A "grande novidade" do segundo frente-a-frente entre Passos Coelho e António Costa, desta vez nas rádios, foi que o líder do PSD admitiu perder as eleições mas que, mesmo que isso aconteça, continuará à frente do partido. É esta a interpretação feita por Constança Cunha e Sá. 

"Propõe um encontro [com o PS, depois das eleições, para discutir a reforma na Segurança Social]. A grande novidade é que admite pela primeira vez, que se perder as eleições continua à frente do PSD. Diz taxativamente 'quer ganha, quer perca, estou disposto a falar consigo sobre isso'"


A Segurança Social foi, de resto, o grande tema nos dois debates entre Passos Coelho e António Costa. E, sobre o assunto, os dois têm pontos fracos, segundo a comentadora da TVI. 

"Passos Coelho continua sem explicar o que são os 600 milhões [de poupança na Segurança Social]. Também não explicou muito bem o plafonamento, disfarçou, mas não insistiram muito com ele. 

"Costa falhou porque não conseguiu explicar quais são as prestações" não contributivas que serão alvo de uma poupança de mil milhões de euros em quatro anos, depois de o adversário ter feito essa pergunta. 

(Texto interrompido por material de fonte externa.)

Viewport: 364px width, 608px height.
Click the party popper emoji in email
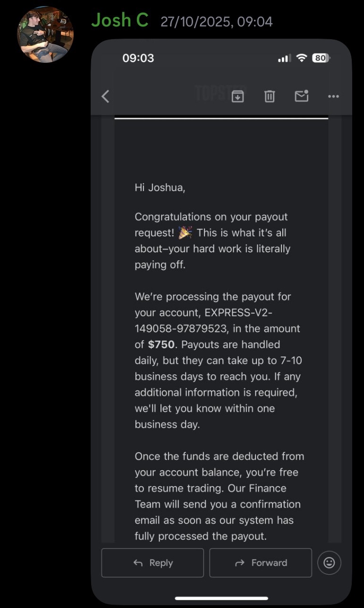click(x=186, y=232)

"Passos Coelho aproveitou bem. Foi o ponto que marcou o debate, jogou a favor de Passos Coelho e contra Costa. Não consigo perceber onde [o PS] vai buscar este número. Ele disse que as pensões mínimas iam ser todas aumentadas"


Ora, as prestações não contributivas são precisamente aquelas que  as pessoas recebem sem terem contribuído para tal, como as pensões mínimas e o abono de família, por exemplo. 

Constança Cunha e Sá defende ainda que, hoje, o líder do PSD esteve "francamente melhor" do que no primeiro confronto. "Mudou radicalmente a estratégia: o nome Sócrates usado 12 vezes no primeiro debate, desta vez não foi utilizado uma única vez. Passos Coelho esteve bastante mais ao ataque, enérgico, bastante mais combativo e leva uma certa vantagem" em relação a Costa.